Better handling for text

ricardoboss / STEP

The STEP programming language

https://ricardoboss.de/STEP/

MIT License

5 stars 1 forks source link

Better handling for text #92

Closed ricardoboss closed 1 year ago

ricardoboss commented 1 year ago

I stumbled upon this article, which discusses how strings are represented using encoding, code points and graphemes: https://tonsky.me/blog/unicode/

To make STEP more accessible, I think we should change how certain functions handle string values, to work with graphemes instead of bytes.

The functions that need to respect graphemes include:

length
substring
indexOf
contains
startsWith
endsWith
compareTo
reversed
index operator str[idx]

chucker commented 1 year ago

For these:

contains startsWith endsWith filtered sorted? compareTo

, you probably also want to normalize first.
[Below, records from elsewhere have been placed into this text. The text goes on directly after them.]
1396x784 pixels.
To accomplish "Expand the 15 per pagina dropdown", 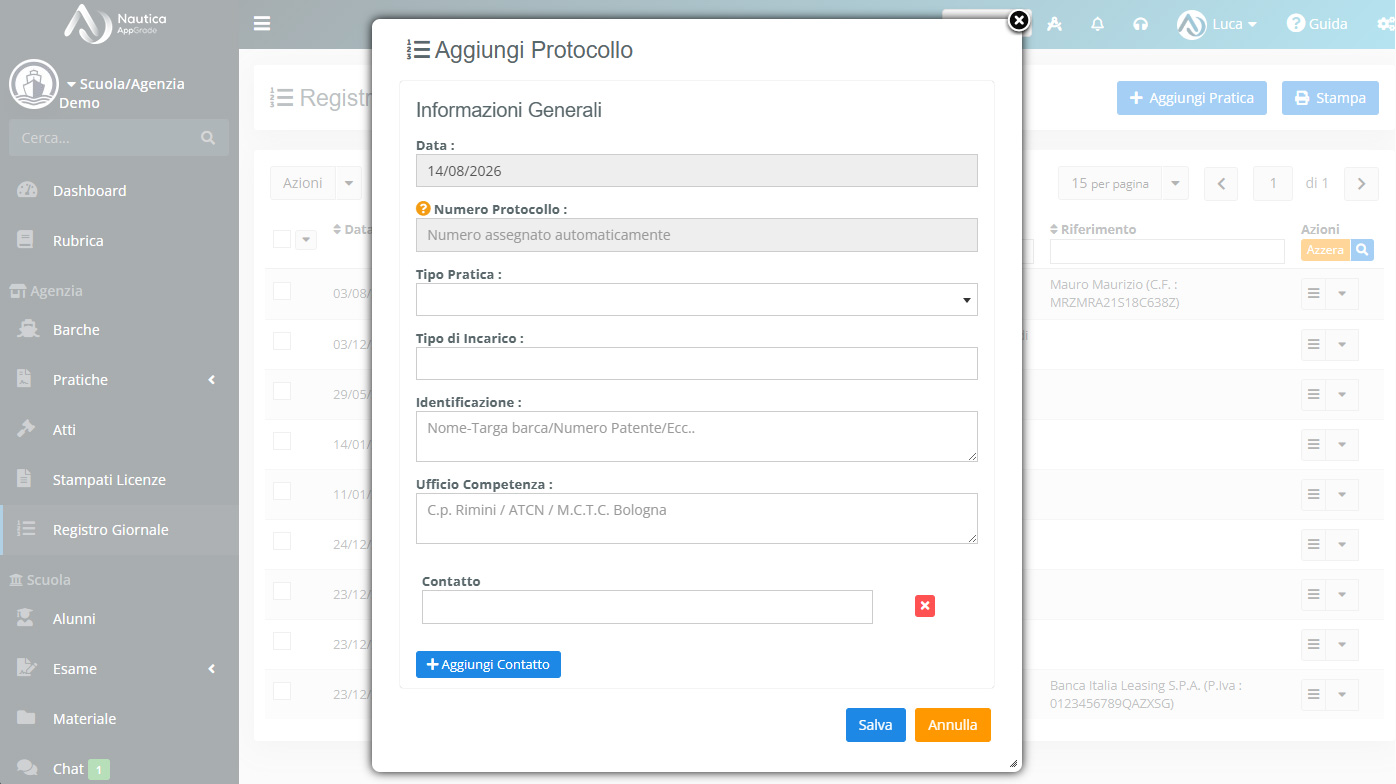I will pos(1123,184).
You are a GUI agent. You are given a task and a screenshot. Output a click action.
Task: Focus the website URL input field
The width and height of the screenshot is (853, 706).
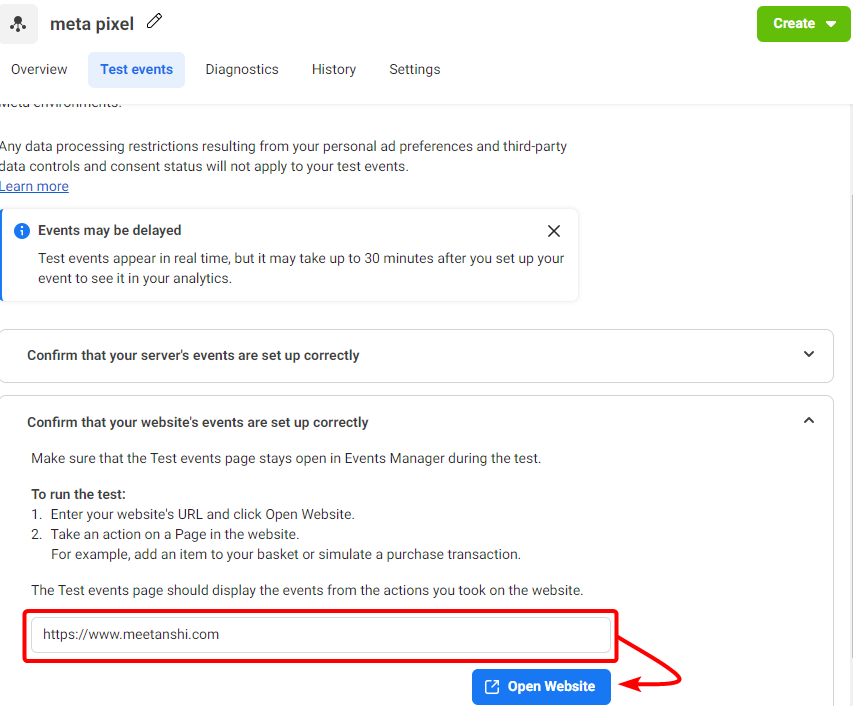pyautogui.click(x=321, y=635)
C# example: https://sharplab.io/#v2:C4LgTgrgdgNAJiA1AHwAICYCMBYAUH1AZgAINiBhPAbz2LtPXVvpt3vdMwAZiBDYgLzEARAEvhAbmYdOPAEaCRAU0CAwJOkcN7VJgCcACl4BKKWxmcDck1vo6D/AUKunzFwwDoAcgHswAW14AGwBLAC8lfR13ABUlAA9gL18AkNDeYGDvKAAxZPdc/wARI0EBG1cK+jkk/yCwiKjYhJqUsPTMnLyCv2LrM0qB+g0AXzxhoA=

(What's going on here? This:

    string text = "é";
    string text2 = "e\u0301";

The first string is a pre-combined letter. The second one is a grapheme cluster consisting of the letter, then a combining diacritic.)
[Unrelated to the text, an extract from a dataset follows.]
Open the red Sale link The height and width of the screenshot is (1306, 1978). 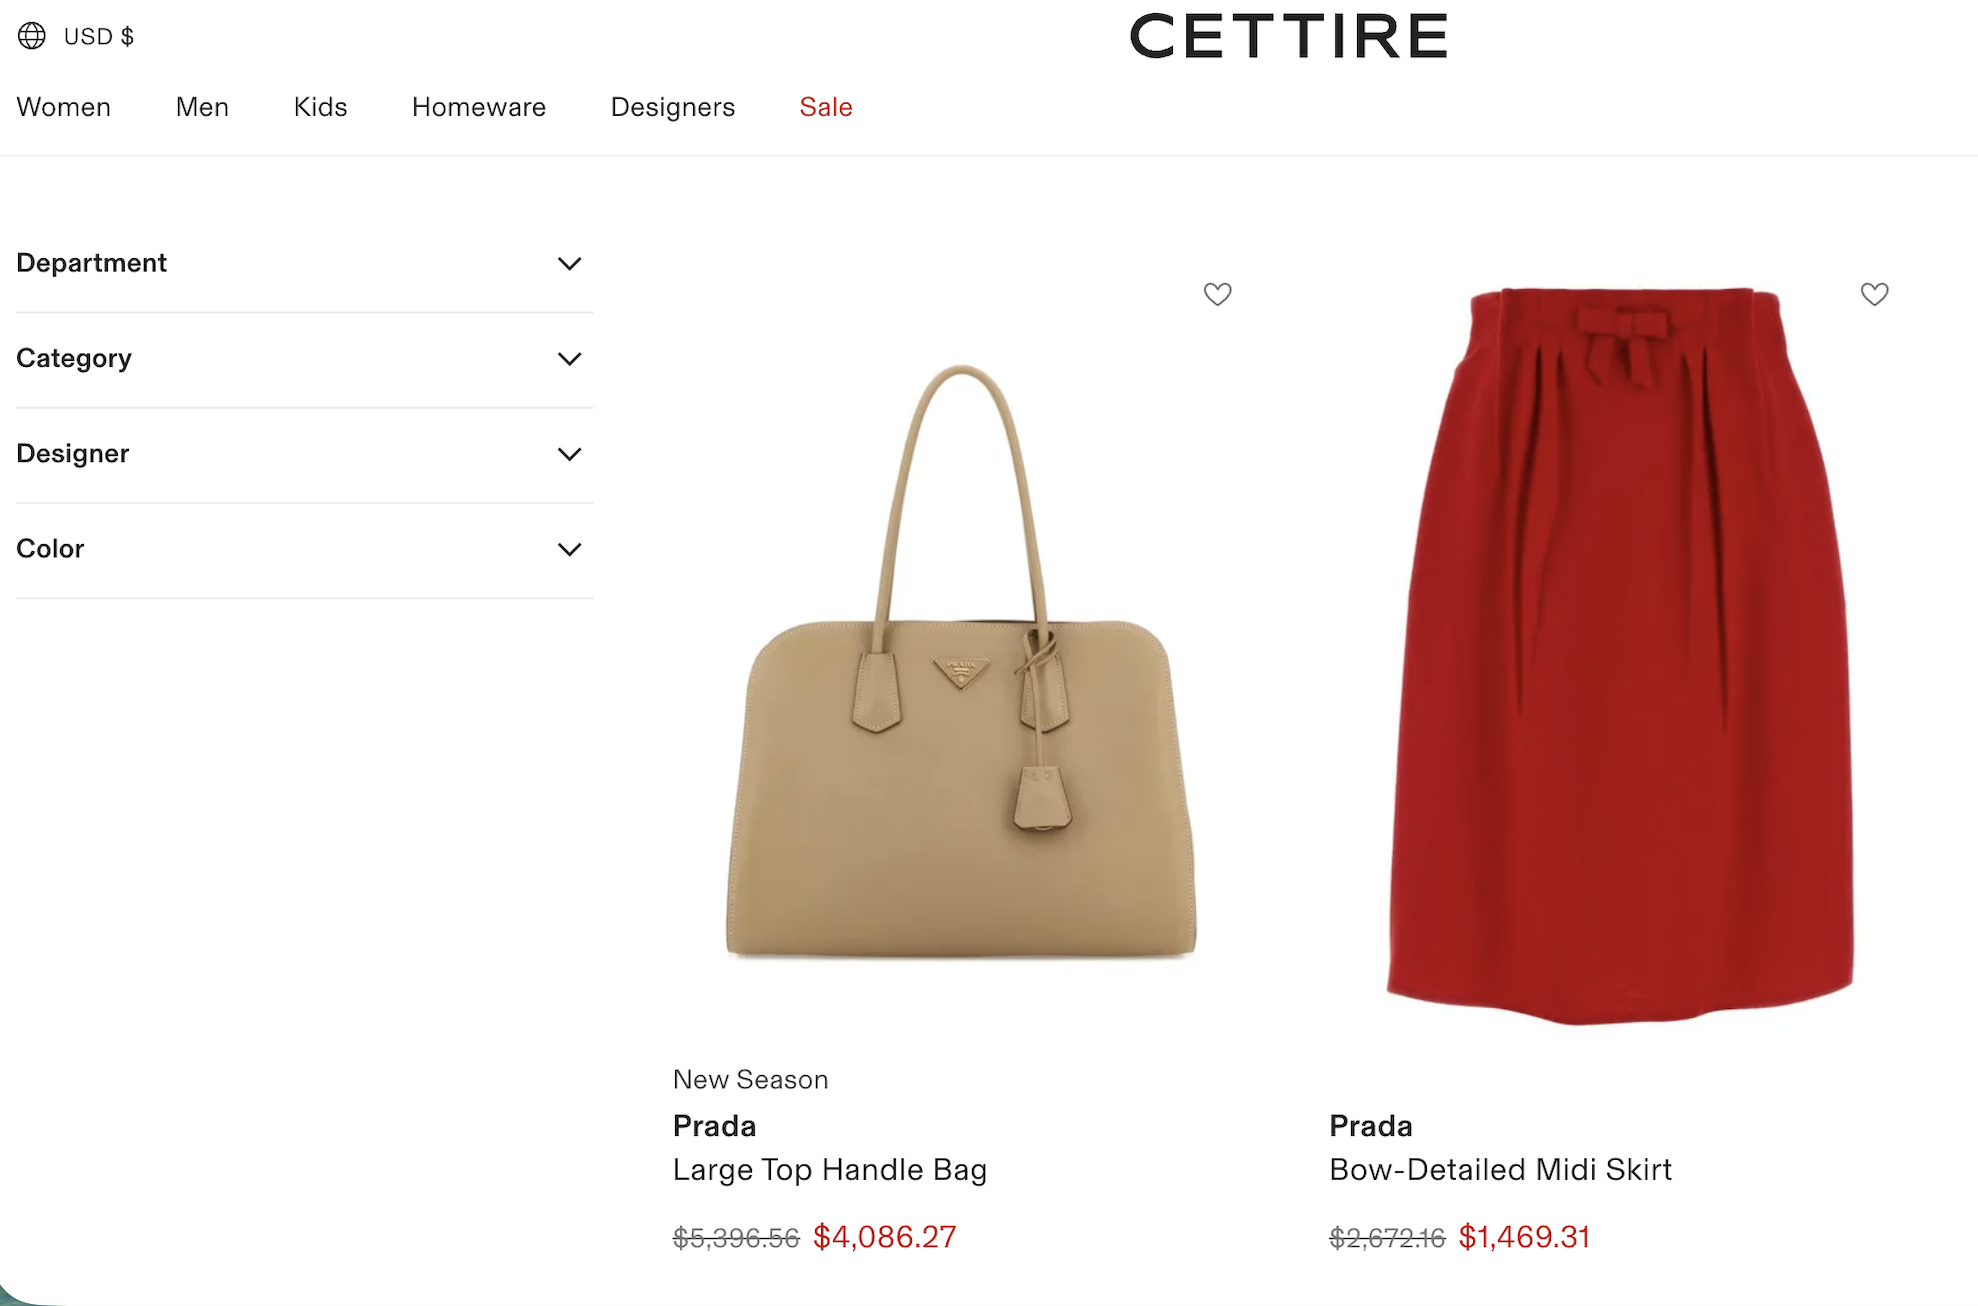(x=826, y=107)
ricardoboss commented 1 year ago

Good catch, @chucker!

ricardoboss commented 1 year ago

@chucker any specific reason to use NormalizationForm.FormD?

ricardoboss commented 1 year ago

From the docs at https://learn.microsoft.com/en-us/dotnet/api/system.text.normalizationform?view=net-7.0, I think I'd agree that FormD might be best, because it doesn't drop formatting information and doesn't perform any unnecessary replacements:

[From FormC:] Indicates that a Unicode string is normalized using full canonical decomposition, followed by the replacement of sequences with their primary composites, if possible.

Unicode defines two types of decompositions: compatibility decomposition [FormKD] and canonical decomposition [FormD]. In compatibility decomposition, formatting information might be lost. In canonical decomposition, which is a subset of compatibility decomposition, formatting information is preserved.

chucker commented 1 year ago

I would argue that D is the “nicest” and most forward-looking form. In my example above, D will decompose the base latin letter and its accent into two separate characters, whereas C will do the opposite. IOW, with D, text becomes text2 (LATIN SMALL LETTER E followed by COMBINING ACUTE ACCENT), whereas with C, text2 becomes text (LATIN SMALL LETTER E WITH ACUTE).

But it's mostly a matter of preference.

chucker commented 1 year ago

This also affects reversed. A grapheme cluster will not reverse correctly if you reverse at the code point level.

ricardoboss commented 1 year ago

reversed currently doesn't support strings, funnily enough. I'll add it including grapheme support.